* _Records for processing_:
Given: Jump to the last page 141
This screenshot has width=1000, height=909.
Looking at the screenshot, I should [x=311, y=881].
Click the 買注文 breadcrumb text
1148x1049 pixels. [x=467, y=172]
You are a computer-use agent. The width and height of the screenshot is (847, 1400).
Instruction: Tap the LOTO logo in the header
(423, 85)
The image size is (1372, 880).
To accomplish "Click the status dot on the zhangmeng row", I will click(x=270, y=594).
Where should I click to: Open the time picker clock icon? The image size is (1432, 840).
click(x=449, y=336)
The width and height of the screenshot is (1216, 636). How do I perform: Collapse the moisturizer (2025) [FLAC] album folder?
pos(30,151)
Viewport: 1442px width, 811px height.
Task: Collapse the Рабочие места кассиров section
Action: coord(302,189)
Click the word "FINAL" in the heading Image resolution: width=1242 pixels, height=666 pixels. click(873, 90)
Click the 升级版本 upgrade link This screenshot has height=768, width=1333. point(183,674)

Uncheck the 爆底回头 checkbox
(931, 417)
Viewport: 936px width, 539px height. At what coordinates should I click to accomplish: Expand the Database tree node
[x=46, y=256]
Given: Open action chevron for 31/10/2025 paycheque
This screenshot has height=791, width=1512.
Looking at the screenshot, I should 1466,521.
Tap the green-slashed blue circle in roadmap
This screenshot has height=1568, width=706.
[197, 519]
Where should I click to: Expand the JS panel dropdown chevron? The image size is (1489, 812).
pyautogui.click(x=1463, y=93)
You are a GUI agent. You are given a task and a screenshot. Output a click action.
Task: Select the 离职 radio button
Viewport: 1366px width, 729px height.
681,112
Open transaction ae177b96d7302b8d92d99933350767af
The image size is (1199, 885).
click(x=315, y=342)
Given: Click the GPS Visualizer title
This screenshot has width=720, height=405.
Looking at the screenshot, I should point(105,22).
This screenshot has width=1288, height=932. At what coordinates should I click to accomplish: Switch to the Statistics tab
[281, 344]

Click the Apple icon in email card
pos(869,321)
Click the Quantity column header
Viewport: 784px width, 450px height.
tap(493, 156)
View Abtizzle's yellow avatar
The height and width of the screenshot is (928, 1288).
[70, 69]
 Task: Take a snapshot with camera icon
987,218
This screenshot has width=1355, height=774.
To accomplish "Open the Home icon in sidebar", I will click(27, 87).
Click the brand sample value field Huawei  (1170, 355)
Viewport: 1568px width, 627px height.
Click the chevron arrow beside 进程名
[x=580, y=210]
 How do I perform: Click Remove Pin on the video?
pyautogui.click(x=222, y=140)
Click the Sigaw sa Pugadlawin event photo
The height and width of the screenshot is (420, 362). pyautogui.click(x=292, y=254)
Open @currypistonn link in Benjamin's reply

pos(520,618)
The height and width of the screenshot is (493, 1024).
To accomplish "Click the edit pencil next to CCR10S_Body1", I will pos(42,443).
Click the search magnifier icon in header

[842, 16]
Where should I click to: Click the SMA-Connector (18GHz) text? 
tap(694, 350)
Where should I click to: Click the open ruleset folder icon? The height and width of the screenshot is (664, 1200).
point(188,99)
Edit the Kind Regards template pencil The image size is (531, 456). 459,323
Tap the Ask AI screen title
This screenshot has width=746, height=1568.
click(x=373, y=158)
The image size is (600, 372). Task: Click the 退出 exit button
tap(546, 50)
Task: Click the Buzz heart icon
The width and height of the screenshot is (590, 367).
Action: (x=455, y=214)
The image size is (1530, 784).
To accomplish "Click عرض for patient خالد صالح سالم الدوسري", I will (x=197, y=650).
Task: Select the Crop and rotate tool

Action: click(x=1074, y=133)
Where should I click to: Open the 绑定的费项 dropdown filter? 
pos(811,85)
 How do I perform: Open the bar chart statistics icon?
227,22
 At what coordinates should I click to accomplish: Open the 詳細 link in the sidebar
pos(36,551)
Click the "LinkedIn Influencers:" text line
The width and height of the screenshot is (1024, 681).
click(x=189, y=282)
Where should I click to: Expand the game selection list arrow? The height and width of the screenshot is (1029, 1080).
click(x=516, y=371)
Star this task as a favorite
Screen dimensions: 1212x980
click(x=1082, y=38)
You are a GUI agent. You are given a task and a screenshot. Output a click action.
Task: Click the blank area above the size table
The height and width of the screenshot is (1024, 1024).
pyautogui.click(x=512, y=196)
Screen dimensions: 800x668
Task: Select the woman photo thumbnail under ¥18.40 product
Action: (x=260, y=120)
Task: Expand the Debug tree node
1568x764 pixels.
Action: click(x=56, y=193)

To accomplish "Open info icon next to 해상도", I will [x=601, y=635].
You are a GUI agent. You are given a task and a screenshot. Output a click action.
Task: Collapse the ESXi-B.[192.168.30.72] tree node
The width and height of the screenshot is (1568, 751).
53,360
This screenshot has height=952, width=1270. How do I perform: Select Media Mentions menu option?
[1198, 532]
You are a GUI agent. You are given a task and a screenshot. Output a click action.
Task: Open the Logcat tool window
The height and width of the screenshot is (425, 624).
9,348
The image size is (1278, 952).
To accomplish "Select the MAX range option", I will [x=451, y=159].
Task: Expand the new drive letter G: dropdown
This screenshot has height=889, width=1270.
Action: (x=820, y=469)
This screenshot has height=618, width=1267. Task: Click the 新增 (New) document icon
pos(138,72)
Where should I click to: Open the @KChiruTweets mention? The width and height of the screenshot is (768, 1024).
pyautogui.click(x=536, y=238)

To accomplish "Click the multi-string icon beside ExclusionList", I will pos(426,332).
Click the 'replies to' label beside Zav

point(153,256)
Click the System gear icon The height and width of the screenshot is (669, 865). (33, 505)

* _Given exercise_:
Count the lines of the material above that contain the string "Expand", treating uppercase and lowercase letters as distinct. Reply with the number alone.

* _Answer to the task_:
5